Странствия Персилеса и Сихизмунды
Шрифт:
— Этот день, дедушка Сольдино, я почту одним из счастливейших в моей жизни, раз что я удостоилась видеть тебя в моем доме: ведь ты всегда приносишь мне счастье.
Обратясь к присутствовавшим, она пояснила:
— Взгляните на эту снежную гору, на эту движущуюся мраморную статую — это славный Сольдино, слава о котором идет не только по всей Франции, но и по всей земле.
— Не хвалите меня, милая сеньора, — заговорил старец, — иной раз добрая слава возникает от худой лжи. Счастлив человек или нет — это познается не когда он приходит в мир, а когда он уходит из мира. Так же точно и добродетель: если она оканчивается пороком, то это уже не добродетель, а порок. Со всем тем я бы хотел оправдать ваше мнение обо мне.
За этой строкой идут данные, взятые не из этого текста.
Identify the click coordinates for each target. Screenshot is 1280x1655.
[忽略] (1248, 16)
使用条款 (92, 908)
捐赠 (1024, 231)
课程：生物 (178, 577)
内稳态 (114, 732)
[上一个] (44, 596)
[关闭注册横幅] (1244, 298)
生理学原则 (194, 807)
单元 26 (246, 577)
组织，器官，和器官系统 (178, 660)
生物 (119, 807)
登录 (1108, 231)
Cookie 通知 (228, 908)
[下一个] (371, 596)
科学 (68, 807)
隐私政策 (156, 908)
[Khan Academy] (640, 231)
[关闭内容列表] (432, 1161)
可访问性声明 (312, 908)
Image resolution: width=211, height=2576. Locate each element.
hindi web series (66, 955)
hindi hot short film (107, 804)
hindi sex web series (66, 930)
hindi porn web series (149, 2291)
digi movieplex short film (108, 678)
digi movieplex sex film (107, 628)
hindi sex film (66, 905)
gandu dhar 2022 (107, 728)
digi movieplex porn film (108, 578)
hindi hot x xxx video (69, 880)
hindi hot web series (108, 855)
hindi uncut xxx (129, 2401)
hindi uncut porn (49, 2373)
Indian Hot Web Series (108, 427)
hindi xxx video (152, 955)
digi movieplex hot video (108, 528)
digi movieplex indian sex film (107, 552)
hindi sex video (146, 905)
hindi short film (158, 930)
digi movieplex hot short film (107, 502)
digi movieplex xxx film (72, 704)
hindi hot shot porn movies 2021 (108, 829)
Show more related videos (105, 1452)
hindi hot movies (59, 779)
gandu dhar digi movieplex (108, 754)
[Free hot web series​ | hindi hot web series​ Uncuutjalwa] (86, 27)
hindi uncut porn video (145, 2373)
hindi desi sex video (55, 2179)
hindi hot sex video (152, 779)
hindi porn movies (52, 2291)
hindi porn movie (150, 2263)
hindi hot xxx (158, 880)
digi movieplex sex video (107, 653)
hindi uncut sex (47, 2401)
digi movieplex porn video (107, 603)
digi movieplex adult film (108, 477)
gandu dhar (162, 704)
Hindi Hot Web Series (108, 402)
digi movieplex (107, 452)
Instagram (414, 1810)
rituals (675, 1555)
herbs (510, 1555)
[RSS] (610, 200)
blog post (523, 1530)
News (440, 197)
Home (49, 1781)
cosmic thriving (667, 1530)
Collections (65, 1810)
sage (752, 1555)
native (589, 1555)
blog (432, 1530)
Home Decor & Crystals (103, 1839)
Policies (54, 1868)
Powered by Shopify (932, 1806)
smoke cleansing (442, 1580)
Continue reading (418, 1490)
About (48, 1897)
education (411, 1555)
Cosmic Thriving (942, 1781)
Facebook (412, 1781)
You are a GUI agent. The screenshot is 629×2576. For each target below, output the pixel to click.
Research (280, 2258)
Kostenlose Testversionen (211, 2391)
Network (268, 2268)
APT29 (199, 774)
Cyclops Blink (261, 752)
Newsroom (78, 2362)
Так вот, да будет вам известно, что вашему дому грозит опасность: приготовления к свадебному веселью непременно наделают пожар, и почти весь ваш дом сгорит.
Тут Крорьяно, обратясь к Руперте, заметил:
— Как видно, это кудесник или же знахарь, раз что он предсказывает будущее.
Старик услышал, что сказал Крорьяно.
— Я не кудесник и не знахарь, — возразил он, — я астролог, а если эту науку хорошо изучить, то она помогает угадывать будущее. Поверьте мне, сеньоры, хотя бы на этот раз: оставьте гостиницу, пойдемте
Не успел он договорить, как вошел Бартоломе и сказал:
— Сеньоры! Кухня горит! Возле кухни было сложено много дров, и вот они-то и загорелись — так полыхает, что всем водам моря не погасить пожар.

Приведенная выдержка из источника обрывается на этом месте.